Can't get a word in edgewise? 3D voice positioning may help

If you do multi-participant audioconferencing - VoIP or not, you've surely run into this problem.Say you have eight people, each from one of your branch offices.


If you do multi-participant audioconferencing - VoIP or not, you've surely run into this problem.

Say you have eight people, each from one of your branch offices. The conference moderator throws out a question, and then four people talk at once.

Or, you, the speaker, pause for 2 seconds mid-sentence to collect the rest of your thoughts. Unfortunately, lacking visual clues, other participants deem that pause as a signal you have finished. But you haven't. Your train of thought is interrupted and apologies are tendered- throwing you off track from the subject matter at hand.

Keith Weiner, CEO of digital audio conferencing solutions provider Diamondware spoke about this issue at the VoIP 2.0 IP Telephony Conference panel "VoIP: Where We're Going, Where We've Been."

When the moderator (me) turned to Keith for his insights, he reflected on a concept called 3D voice positioning.

Keith made the point for IP-based 3D voice positioning as a solution that can "provide intelligibility" during overtalk." He also waved the flag for this technology as a solution for speaker identification.

That's a big one, people? How many times have you been on traditional telecom conference calls where six voices - none of whom you are familiar with - are on the line? I know what happens in these calls. After the third, "hi, Pete Jackson again from network services - you, as the listener, tend to think to yourself "yea, I know that."

But what happens if Pete Jackson tires of this drill and doesn't identify himself by name every time he speaks up?

3D voice positioning can be the secret sauce here.

As explained on the Diamondware site:

Of course, in the human ears, sound is heard and processed in stereo.
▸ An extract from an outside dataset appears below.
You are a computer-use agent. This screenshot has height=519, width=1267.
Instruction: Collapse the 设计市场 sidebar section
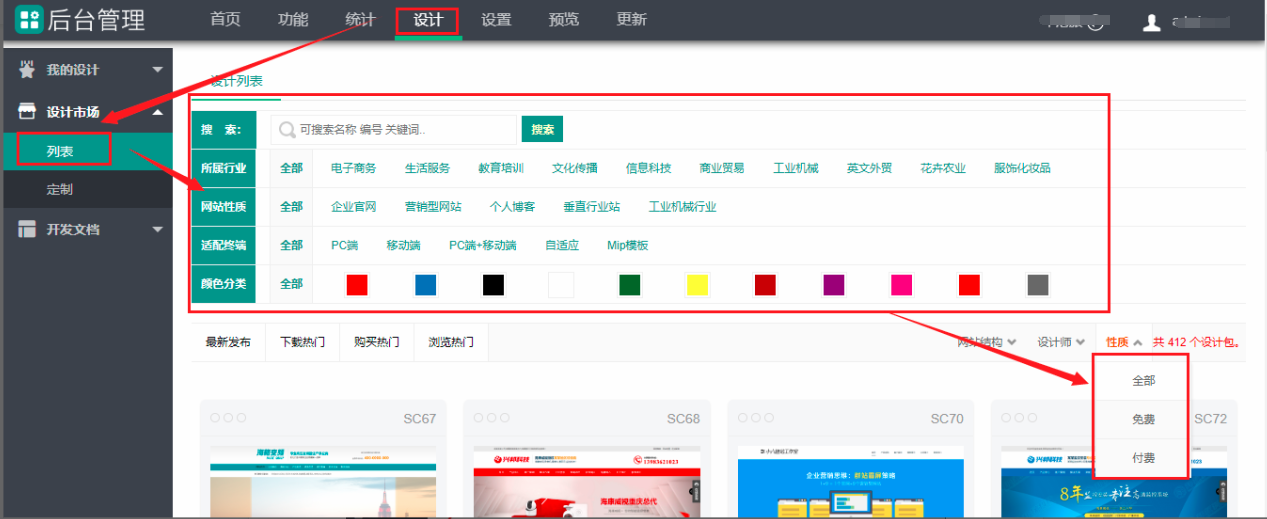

In conventional voice communications networks, both PSTN and VoIP, all sound is monaural. Consequently, they provide no means for the ear to follow a particular voice when two or more people speak at once. They also provide no sense of reality or presence. The value of such conventional conference calling is limited, as the resilience of business air travel even in the wake of 9/11 has proven.

It is possible, in an artificial environment like a voice call over a network, to synthesize stereo cues. The result solves several problems. First, as discussed above, is the problem of distinguishing between two or more people speaking at the same time.

Another is almost the exact opposite. One person speaks for 15 minutes, and then someone else offers a quick comment. How does one determine who is the new voice in the dark? If each person had a position around a virtual conference table, that would provide the information out of band, like an audio "heads up display."

3D positioning of voices provides a subtle but profound improvement in the presence and the reality of the conference. It is a significant step closer towards a real face-to-face meeting. This has a psychological effect on people in terms of making them feel more comfortable, and less in need of getting on a plane as well as the real effect of increasing the value of a conference call.

Imagine: interruption-free VoIP audio conferencing!